Desde las dunas de Bellreguard



Playa de Bellreguard, al sur de Gandía, 13 de octubre 

Me desperté antes de que sonará el despertador , por el cielo volaban pequeñas nubes como rebaño de ovejas, lejos cantaba un gallo, mi saco de dormir y toda mi impedimenta estaban mojados por la humedad de la noche, no había todavía rastro del amanecer en el cielo. Había caído la noche anterior en medio de un campo de sandías abandonado sin advertirlo y al despertarme, junto a mí cabeza, lo que yo pensé era una pelota abandonada por un niño resultó ser una sandía. Me serviría de desayuno, pensé. Luego, cuando iba a abandonar el sembrado encontré otra, la eché también al macuto.


Después del amanecer camino por lo alto de las escolleras. El mar está limpio y luminoso; la arena, húmeda, brilla en sus pequeñas conchas dispersas por los taludes que dan al mar. El sol extiende su estela por el centro del suave azul marino. 

Camino por la arena junto al sol y sus olas. Nadie en la extensa playa. Las olas, yo, la arena, ese azul turquesa que visten las aguas de la mañana, quizás parecido a unos pendientes que vestía mi madre, como el manto de una virgen de escayola de mi niñez. 



Llevo dos sandías a la espalda y debo encontrar un lugar para desayunar y aligerar así mi peso. En lo alto de un espigón doy cuenta de una de ellas, cae además una empanada de espinacas, un trozo de tarta de manzana y medio litro de leche. A juzgar por mi apetito mi salud debe de ser excelente. El mar rompe a mi pies. El sol está ya alto, el mar es plata y nieve, azul intenso fuera de su estela. 

La música de la mañana es siempre la misma, el ir y venir del agua a mis pies, el encaje de las olas desvaneciéndose en la arena dibuja líneas como venas que se entrecruzan unas con otras dejando en la playa el santo y seña de su trajín. 


Empieza a hacer calor, en la playa de Tavernés de la Valldigna hago una pausa, en una fuente me afeito, lavo dos pares de calcetines y unas mallas, coloco mi colada tras el macuto para que se seque y continuo mi camino a la vera del agua. 

Mi soledad se acaba según me voy acercando a Gandía. La gente gusta de estar amontonada, menos mal... En la cercanías aquello empieza el convertirse en una clásica playa del sur. Dos ancianas me paran para preguntarme de donde vengo. Jugamos un poco, les invito a acertarlo, van dando nombres cada vez más lejos. Cuando nombran la ciudad de Valencia se dan por vencidas. Al fin se lo digo. Abren lo ojos incrédulas. Se interesan después por mi destino, oír donde duermo, todas esas cosas les produce cierto gusto. Se despiden seguro que contentas por hacerse tropezado con un raro homínido en su mañana de playa. 

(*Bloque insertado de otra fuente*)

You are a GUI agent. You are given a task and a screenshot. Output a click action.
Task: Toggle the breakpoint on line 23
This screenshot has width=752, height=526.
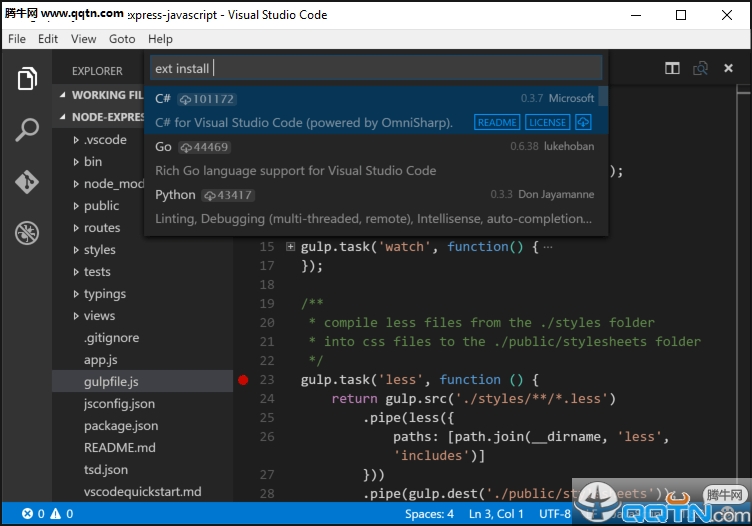point(243,380)
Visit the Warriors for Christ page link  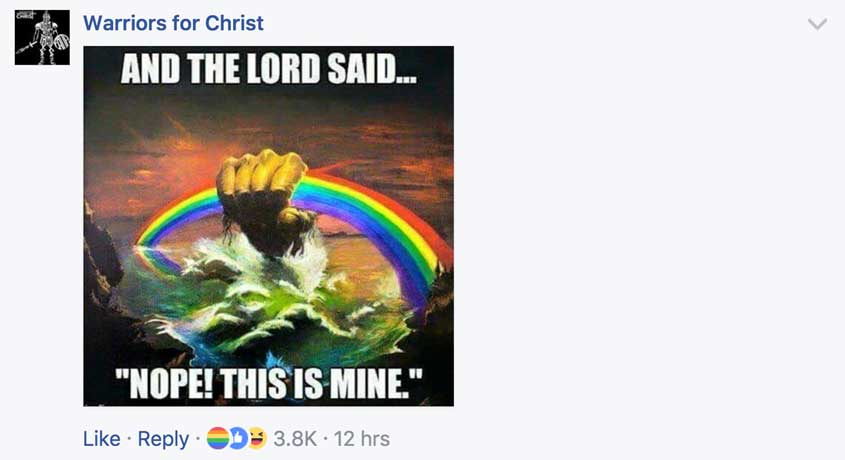[x=174, y=23]
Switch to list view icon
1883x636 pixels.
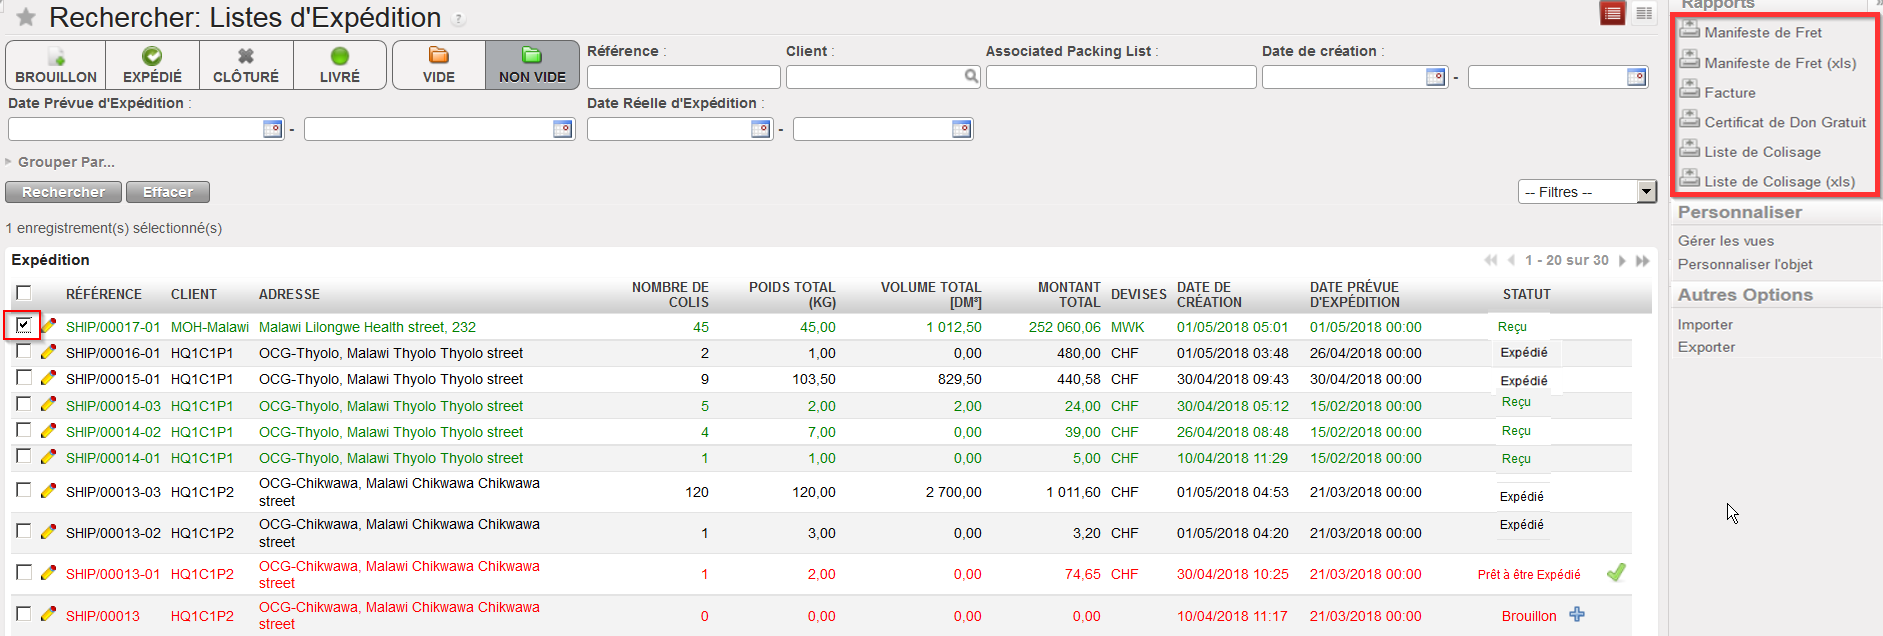[1612, 13]
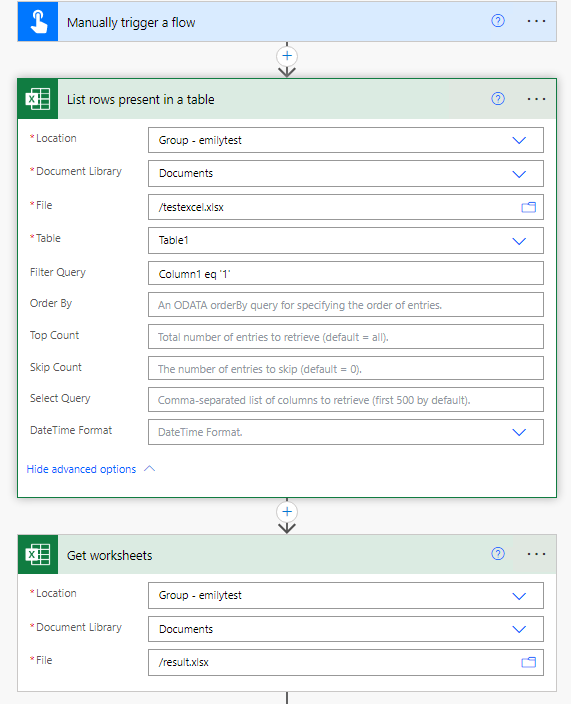Open file picker for /result.xlsx

coord(528,662)
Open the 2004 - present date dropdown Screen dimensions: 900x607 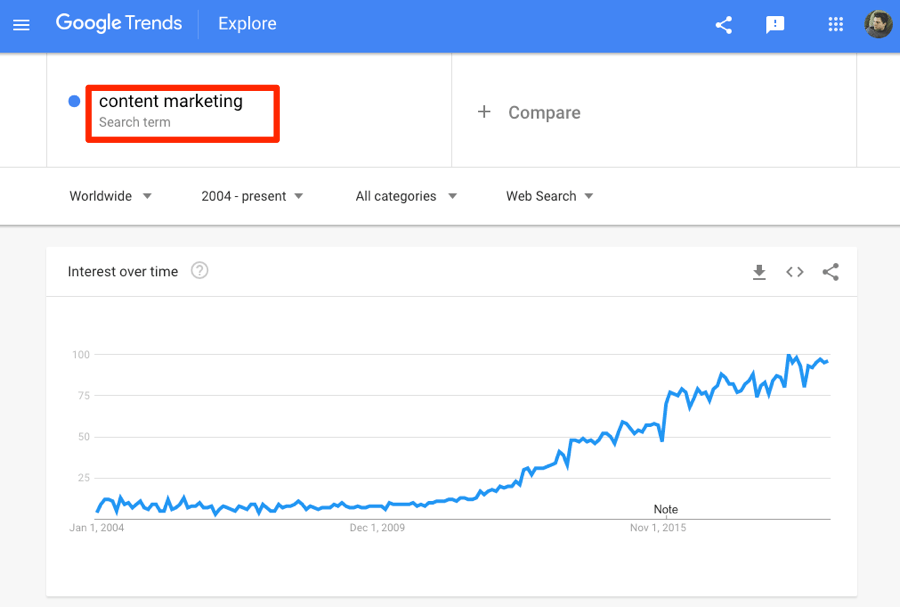[251, 196]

Hace calor, cuando al final de la playa de Gandía me paro un rato en unas rocas para descansar unos minutos, echo cuentas, con el paréntesis del desayuno llevo siete horas caminando ininterrumpidamente. Caminar junto al agua es relajante, especialmente cuando la arena es firme. 



Ella dormía allá
al otro lado de mi lecho, 
como un proscrito. 
Lo recuerdo hoy que leo versos de Benedetti, 
hoy que acaso voy recogiendo hilachos de pasado, 
pasado roto por la lógica plebeya de la calle. 
Hoy que las olas hablan entretejido su discurso 
con otras vidas y países 
recuerdo aquello, 
pobre muchacha de afiladas uñas y cara de niña, 
durmiendo en mi lecho, sí, 
como una proscrita, 
me lo recordó una mujer de pechos pequeños y ojos tristes
con la que me crucé esta mañana, 
su rostro serio 
su mirada como de quien perdió la vida 
en un callejón sin salida. 
Y mientras, yo oía versos 
que reivindicaban el derecho a la alegría, 
que hablaban, cómo no, de amor y de todas la sustancias 
que corren por las venas del hombre.

La tarde se va echando, 
la playa vuelve a la soledad del alba, 
y nuestras vidas son los ríos 
que van a dar a la vida, 
canta Ernesto Cardenal, 
y una gaviota cruza sobre las olas 
y un aire fresco me recuerda que pronto llegará el invierno. 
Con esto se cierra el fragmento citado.